Sharding Architecture Diagram

SQL Parsing

It is divided into lexical parsing and syntactic parsing. The lexical parser will split SQL into inseparable words, and then the syntactic parser will analyze SQL and extract the parsing context, which can include tables, options, ordering items, grouping items, aggregation functions, pagination information, query conditions and placeholders that may be revised.

SQL Route

It is the sharding strategy that matches users’ configurations according to the parsing context and the route path can be generated. It supports sharding route and broadcast route currently.

SQL Rewrite

It rewrites SQL as statement that can be rightly executed in the real database, and can be divided into correctness rewrite and optimization rewrite.

SQL Execution

Through multi-thread executor, it executes asynchronously.

Result Merger

It merges multiple execution result sets to output through unified JDBC interface.
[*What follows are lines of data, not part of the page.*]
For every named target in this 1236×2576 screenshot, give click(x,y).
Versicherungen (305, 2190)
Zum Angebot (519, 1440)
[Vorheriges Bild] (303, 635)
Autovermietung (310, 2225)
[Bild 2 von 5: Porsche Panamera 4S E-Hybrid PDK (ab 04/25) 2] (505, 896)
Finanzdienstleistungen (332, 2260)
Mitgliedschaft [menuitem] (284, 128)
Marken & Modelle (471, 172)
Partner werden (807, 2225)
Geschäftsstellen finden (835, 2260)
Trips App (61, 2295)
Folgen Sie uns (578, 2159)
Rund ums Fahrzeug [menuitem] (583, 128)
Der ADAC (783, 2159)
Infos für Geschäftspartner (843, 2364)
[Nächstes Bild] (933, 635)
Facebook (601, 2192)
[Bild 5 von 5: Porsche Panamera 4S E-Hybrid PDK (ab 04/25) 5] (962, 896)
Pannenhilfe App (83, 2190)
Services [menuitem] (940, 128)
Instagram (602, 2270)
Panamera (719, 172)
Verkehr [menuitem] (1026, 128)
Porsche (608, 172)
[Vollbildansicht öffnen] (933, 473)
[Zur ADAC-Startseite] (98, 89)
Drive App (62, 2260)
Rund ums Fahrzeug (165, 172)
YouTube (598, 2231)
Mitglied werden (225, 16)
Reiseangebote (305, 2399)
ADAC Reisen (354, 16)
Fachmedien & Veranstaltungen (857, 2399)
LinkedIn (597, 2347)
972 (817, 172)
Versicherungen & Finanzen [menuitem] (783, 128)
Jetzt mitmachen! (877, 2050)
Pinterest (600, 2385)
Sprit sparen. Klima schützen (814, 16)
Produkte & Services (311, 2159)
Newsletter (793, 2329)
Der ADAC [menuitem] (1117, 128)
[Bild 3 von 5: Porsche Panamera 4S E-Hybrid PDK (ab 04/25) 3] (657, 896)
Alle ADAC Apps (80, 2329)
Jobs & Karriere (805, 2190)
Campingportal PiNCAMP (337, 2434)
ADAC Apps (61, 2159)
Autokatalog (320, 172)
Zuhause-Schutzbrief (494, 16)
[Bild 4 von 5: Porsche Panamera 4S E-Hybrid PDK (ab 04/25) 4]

Result merger includes methods as stream merger, memory merger and addition merger using decorator merger.

Query Optimization

Supported by federation executor engine(under development), optimization is performed on complex query such as join query and subquery. It also supports distributed query across multiple database instances. It uses relational algebra internally to optimize query plan, and then get query result through the best query plan.